Phase:
Phase 2
Accepts Healthy Volunteers?
No
Details
Lead Sponsor:
Leiden University Medical Center
Collaborators:
Erasmus Medical Center
University Medical Center Groningen
Treatments:
Olaparib
Criteria
Inclusion Criteria:

- Patients with recurrent high grade serous or endometrioid EOC (more than 3 months
after platinum containing chemotherapy and unwilling or ineligible for platinum based
therapy) with a tumor lesion that is amendable for biopsy or who can undergo ascites
drainage prior to treatment.

- Diagnosis of high grade serous or endometrioid EOC confirmed by histology .

- Provision of informed consent prior to any study specific procedures

- Female aged equal or above 18 years

- Patients must have normal organ and bone marrow function measured within 28 days prior
to administration olaparib

- Eastern Cooperative Oncology Group performance status 0 to 2

- Patients must have a life expectancy equal or above 16 weeks.

- Postmenopausal or evidence of nonchildbearing status for women of childbearing
potential, negative urine or serum pregnancy test within 28 days of study treatment
and confirmed prior to treatment on day 1.

- Patients willing and able to comply with the protocol for the duration of the study
including undergoing treatment and scheduled visits and examinations.

- Evaluable disease, measurable and, or nonmeasurable, that can be accurately assessed
at baseline using RECIST by CT or MRI and is suitable for repeated assessment.

- For inclusion in the optional exploratory genetic research and the optional biomarker
research, patients must fulfil informed consent for genetic research and informed
consent for biomarker research

Exclusion Criteria:

- Participation in another clinical study with an investigational product during the
last month.

- Any previous treatment with PARP inhibitor, including olaparib.

- Other malignancy within the last 5 years, except, adequately treated nonmelanoma skin
cancer, curatively treated in situ cancer, stage 1 and grade 1 endometrial carcinoma,
or other solid tumours including breast cancer and lymphomas curatively treated with
no evidence of disease for equal or above 3 years.

- Patients receiving radiotherapy within 3 weeks prior to study treatment.

- Concomitant use of known strong CYP3A inhibitors or moderate CYP3A inhibitors

- Concomitant use of known strong or moderate CYP3A inducers.

▶ **Data for review**:
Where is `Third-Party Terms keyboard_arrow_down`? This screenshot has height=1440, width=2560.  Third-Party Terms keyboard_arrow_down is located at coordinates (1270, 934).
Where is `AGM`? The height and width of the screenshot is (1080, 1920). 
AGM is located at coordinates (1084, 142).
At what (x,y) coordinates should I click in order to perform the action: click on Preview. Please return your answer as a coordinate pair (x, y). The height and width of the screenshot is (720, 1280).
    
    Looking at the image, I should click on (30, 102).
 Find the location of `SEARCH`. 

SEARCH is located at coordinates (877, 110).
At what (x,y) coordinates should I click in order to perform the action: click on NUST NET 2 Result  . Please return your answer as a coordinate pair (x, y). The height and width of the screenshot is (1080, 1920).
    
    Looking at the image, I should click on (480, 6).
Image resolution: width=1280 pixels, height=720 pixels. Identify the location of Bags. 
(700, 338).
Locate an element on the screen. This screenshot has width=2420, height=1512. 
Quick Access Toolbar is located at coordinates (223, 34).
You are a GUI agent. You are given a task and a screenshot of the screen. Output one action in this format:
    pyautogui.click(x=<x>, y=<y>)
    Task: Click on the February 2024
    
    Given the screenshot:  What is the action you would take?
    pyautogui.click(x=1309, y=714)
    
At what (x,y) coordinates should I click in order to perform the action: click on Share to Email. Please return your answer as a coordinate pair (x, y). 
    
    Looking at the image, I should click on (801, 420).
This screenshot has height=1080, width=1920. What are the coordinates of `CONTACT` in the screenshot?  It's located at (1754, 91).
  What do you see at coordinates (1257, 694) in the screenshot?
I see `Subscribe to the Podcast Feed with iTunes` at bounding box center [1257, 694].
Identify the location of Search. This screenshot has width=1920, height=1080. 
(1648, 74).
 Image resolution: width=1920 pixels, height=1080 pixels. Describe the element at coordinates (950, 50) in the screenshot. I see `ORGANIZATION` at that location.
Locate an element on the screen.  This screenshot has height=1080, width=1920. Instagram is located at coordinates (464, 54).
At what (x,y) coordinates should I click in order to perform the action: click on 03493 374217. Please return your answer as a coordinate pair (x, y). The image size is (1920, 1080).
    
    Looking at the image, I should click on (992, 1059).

▶ **Activity 1**: In the olaparib trial listing, explain which earlier cancers do not exclude a patient under the rule on other malignancies in the last 5 years. Answer in one to three sentences.
▶ **Activity 2**:
Answer these questions from the olaparib trial listing:
(a) Which institution is the lead sponsor?
(b) What is the minimum age for a patient?
(c) How close to study treatment can radiotherapy have been given before a patient is excluded?
▶ **Activity 3**: Write the next part of the exclusion criteria in the olaparib trial listing, picking up after the rule on CYP3A inducers.

▶ **Expected answer 1**: A patient is not excluded for adequately treated nonmelanoma skin cancer, curatively treated in situ cancer, or stage 1 and grade 1 endometrial carcinoma. Other solid tumours, including breast cancer, and lymphomas are also allowed if they were curatively treated and there has been no evidence of disease for 3 years or more.

▶ **Expected answer 2**:
(a) Leiden University Medical Center.
(b) 18 years.
(c) A patient who received radiotherapy within 3 weeks before study treatment is excluded.

▶ **Expected answer 3**:
- Persistent toxicities , Common Terminology Criteria for Adverse Event equal or above
grade 2, caused by previous cancer therapy, excluding alopecia.

- Patients with symptomatic uncontrolled brain metastases. Patients with spinal cord
compression unless considered to have received definitive treatment for this and
evidence of clinically stable disease for 28 days.

- Major surgery within 2 weeks of starting study treatment and patients must have
recovered from any effects of any major surgery.

- Patients considered a poor medical risk due to a serious, uncontrolled medical
disorder, nonmalignant systemic disease or active, uncontrolled infection.

- Patients unable to swallow orally administered medication and patients with
gastrointestinal disorders likely to interfere with absorption of the study
medication.

- Breast feeding women.

- Immunocompromised patients, for example, patients who are known to be serologically
positive for human immunodeficiency virus.

- Patients with a known hypersensitivity to olaparib or any of the excipients of the
product.

- Patients with known active hepatitis due to risk of transmitting the infection through
blood or other body fluids

- Previous allogenic bone marrow transplant or double umbilical cord blood
transplantation.

- Patients with myelodysplastic syndrome, acute myeloid leukaemia or with features
suggestive of MDS, AML.

- Whole blood transfusions in the last 120 days prior to entry to the study .

- Resting ECG with QTc equal or above 470 msec on 2 or more time points within a 24 hour
period or family history of long QT syndrome.